▶ _Exercise instructions_
Rewrite the full material exactly; no line may be skipped.

▶ _Supplied material_
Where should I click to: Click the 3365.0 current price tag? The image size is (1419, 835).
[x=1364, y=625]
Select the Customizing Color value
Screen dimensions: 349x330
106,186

▶ _Expected answer_
Where should I click to: Click the 3365.0 current price tag? The image size is (1419, 835).
[x=1364, y=625]
Select the Customizing Color value
Screen dimensions: 349x330
106,186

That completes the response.